-- Begin Excerpted records --

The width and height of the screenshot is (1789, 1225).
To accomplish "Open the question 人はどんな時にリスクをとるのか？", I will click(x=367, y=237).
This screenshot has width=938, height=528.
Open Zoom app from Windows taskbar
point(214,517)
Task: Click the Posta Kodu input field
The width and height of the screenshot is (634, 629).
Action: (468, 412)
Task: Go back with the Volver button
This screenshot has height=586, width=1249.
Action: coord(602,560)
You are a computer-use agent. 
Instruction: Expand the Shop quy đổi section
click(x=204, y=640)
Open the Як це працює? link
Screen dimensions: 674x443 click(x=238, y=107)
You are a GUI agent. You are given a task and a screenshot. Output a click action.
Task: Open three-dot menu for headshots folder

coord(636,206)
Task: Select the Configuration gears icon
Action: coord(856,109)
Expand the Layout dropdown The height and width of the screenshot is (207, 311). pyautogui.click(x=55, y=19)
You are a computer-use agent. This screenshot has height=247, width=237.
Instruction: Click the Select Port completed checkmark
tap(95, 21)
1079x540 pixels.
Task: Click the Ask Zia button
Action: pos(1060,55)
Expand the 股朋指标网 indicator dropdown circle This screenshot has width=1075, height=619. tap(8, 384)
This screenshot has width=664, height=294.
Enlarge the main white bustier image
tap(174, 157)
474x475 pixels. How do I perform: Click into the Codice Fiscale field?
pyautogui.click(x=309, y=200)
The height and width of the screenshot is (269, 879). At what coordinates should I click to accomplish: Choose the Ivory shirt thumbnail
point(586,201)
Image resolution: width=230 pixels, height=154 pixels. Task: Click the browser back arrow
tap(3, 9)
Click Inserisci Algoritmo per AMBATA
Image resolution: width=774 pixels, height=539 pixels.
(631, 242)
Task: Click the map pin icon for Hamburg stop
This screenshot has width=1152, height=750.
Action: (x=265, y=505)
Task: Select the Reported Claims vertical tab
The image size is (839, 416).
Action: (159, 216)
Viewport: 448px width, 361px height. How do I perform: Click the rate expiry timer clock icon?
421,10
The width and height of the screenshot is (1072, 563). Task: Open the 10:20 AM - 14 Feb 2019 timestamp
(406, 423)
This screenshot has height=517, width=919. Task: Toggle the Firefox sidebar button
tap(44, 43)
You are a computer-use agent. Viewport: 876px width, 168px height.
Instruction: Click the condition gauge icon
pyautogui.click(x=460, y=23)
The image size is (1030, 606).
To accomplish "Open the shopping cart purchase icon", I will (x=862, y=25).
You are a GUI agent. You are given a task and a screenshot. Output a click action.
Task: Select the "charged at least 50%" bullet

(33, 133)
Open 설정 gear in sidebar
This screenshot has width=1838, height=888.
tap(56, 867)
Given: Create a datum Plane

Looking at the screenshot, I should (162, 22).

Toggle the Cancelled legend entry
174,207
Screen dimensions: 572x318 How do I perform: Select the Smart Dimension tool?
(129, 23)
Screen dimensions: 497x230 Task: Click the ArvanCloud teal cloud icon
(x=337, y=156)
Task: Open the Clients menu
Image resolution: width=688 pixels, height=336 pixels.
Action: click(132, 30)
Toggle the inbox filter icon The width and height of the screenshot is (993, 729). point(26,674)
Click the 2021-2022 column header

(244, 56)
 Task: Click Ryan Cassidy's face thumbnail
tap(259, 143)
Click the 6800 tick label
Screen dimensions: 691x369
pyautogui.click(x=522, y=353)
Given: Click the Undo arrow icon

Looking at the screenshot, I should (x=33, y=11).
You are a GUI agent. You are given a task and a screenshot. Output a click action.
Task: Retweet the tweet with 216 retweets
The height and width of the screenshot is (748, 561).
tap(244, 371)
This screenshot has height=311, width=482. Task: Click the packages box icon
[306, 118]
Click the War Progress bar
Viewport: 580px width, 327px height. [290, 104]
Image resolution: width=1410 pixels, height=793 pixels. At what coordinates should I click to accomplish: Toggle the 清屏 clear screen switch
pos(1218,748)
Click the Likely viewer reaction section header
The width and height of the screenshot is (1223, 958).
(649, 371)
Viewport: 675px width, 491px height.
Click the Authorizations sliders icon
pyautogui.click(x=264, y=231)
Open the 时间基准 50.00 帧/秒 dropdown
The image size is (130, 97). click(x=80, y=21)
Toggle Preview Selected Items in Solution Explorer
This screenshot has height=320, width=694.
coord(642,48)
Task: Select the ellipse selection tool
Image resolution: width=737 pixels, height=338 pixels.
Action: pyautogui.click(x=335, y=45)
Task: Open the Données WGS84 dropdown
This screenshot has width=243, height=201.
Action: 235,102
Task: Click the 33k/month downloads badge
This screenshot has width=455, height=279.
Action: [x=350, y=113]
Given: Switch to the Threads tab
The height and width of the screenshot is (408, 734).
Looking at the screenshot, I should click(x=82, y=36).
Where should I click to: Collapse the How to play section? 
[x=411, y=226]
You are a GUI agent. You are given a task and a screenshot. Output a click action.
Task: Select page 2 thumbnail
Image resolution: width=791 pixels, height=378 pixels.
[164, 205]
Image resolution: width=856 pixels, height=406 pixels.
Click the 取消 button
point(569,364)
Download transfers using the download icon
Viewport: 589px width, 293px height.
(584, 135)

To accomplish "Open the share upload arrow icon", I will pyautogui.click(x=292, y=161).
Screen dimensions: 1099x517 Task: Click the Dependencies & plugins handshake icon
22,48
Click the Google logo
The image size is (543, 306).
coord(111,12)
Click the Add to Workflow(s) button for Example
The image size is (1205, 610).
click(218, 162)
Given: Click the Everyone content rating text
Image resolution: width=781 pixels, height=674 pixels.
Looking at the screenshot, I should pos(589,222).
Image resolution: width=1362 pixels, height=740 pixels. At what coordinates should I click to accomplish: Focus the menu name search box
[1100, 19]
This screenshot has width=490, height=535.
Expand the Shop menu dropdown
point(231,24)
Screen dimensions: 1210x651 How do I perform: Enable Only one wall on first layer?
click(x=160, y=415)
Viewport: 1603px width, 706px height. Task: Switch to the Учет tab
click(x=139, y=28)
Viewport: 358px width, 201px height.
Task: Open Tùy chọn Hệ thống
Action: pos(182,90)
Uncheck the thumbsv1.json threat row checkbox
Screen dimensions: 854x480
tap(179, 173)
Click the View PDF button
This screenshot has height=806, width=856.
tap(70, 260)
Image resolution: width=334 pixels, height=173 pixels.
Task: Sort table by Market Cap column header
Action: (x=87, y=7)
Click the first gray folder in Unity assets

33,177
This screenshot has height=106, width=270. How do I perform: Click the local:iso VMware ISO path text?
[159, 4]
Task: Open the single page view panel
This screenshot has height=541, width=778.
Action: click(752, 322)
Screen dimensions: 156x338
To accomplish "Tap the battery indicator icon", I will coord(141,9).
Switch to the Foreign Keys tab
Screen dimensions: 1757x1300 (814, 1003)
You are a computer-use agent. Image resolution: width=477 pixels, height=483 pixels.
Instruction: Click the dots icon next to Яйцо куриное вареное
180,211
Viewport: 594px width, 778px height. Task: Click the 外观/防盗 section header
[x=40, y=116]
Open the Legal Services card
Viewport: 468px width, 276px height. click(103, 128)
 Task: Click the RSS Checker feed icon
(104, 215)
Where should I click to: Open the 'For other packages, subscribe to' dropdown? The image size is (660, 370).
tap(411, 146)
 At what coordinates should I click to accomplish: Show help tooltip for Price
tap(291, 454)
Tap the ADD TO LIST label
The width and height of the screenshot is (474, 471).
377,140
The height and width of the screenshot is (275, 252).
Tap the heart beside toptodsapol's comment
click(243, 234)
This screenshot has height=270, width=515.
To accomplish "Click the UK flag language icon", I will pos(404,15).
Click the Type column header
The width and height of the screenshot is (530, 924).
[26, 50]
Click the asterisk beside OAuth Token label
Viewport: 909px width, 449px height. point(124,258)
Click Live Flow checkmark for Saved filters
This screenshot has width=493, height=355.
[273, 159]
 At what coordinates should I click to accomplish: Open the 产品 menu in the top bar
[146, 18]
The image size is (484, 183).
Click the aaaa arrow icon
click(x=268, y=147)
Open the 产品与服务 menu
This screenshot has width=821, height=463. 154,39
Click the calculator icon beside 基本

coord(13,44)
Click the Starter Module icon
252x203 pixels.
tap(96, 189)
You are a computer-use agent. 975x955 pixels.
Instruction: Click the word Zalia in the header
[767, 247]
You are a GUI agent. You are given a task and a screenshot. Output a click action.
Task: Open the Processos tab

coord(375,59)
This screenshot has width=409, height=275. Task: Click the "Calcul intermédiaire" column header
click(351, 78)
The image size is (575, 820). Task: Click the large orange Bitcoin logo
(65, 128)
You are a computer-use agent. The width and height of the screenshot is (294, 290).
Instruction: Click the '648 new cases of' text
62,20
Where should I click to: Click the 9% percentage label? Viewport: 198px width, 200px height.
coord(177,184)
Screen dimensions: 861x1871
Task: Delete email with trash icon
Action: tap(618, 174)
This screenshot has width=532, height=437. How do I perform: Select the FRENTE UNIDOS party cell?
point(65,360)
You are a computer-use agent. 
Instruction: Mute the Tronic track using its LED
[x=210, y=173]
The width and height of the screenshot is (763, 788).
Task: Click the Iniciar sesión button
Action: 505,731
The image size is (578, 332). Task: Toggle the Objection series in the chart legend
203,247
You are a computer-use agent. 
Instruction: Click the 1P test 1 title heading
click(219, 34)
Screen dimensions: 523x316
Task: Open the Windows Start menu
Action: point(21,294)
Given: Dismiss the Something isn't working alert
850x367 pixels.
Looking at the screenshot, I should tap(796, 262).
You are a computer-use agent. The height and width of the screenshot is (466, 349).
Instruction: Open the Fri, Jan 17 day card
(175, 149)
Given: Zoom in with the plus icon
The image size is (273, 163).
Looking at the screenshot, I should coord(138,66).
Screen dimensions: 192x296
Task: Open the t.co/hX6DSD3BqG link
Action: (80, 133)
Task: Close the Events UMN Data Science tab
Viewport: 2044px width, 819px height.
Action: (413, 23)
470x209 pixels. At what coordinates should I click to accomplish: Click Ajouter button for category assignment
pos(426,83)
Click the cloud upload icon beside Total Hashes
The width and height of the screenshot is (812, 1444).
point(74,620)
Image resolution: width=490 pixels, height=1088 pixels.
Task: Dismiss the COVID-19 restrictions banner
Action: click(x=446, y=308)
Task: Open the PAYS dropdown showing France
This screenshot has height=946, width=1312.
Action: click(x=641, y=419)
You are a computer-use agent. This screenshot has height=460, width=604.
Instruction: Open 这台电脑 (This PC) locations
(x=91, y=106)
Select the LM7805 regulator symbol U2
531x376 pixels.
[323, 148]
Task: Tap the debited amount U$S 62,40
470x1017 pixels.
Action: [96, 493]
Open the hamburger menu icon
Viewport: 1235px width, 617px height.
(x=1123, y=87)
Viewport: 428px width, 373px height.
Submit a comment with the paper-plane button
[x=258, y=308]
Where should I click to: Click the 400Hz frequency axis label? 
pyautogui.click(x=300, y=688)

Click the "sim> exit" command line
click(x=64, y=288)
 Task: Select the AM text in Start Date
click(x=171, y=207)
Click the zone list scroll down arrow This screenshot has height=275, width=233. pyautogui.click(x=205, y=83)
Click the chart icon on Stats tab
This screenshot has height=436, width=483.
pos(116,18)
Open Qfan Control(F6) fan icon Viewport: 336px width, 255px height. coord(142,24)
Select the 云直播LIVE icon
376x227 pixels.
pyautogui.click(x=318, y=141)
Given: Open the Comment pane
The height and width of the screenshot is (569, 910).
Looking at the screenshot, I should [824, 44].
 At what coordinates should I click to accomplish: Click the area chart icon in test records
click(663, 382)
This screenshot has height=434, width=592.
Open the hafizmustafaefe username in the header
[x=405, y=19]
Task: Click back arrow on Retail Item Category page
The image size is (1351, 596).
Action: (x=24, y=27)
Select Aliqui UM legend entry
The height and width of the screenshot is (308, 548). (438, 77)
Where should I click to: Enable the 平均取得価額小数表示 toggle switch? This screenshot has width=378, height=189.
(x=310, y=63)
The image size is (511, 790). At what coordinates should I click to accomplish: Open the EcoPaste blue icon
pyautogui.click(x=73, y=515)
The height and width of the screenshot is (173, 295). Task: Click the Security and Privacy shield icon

-- End Excerpted records --

» Given instruction
Render the records, starting at the top and going on through the line containing "Action: coord(602,560)", as a Markdown table with two columns: Row, holding a row number, and Text, holding the line. Omit blank lines.

» Written reply
| Row | Text |
|---|---|
| 1 | The width and height of the screenshot is (1789, 1225). |
| 2 | To accomplish "Open the question 人はどんな時にリスクをとるのか？", I will click(x=367, y=237). |
| 3 | This screenshot has width=938, height=528. |
| 4 | Open Zoom app from Windows taskbar |
| 5 | point(214,517) |
| 6 | Task: Click the Posta Kodu input field |
| 7 | The width and height of the screenshot is (634, 629). |
| 8 | Action: (468, 412) |
| 9 | Task: Go back with the Volver button |
| 10 | This screenshot has height=586, width=1249. |
| 11 | Action: coord(602,560) |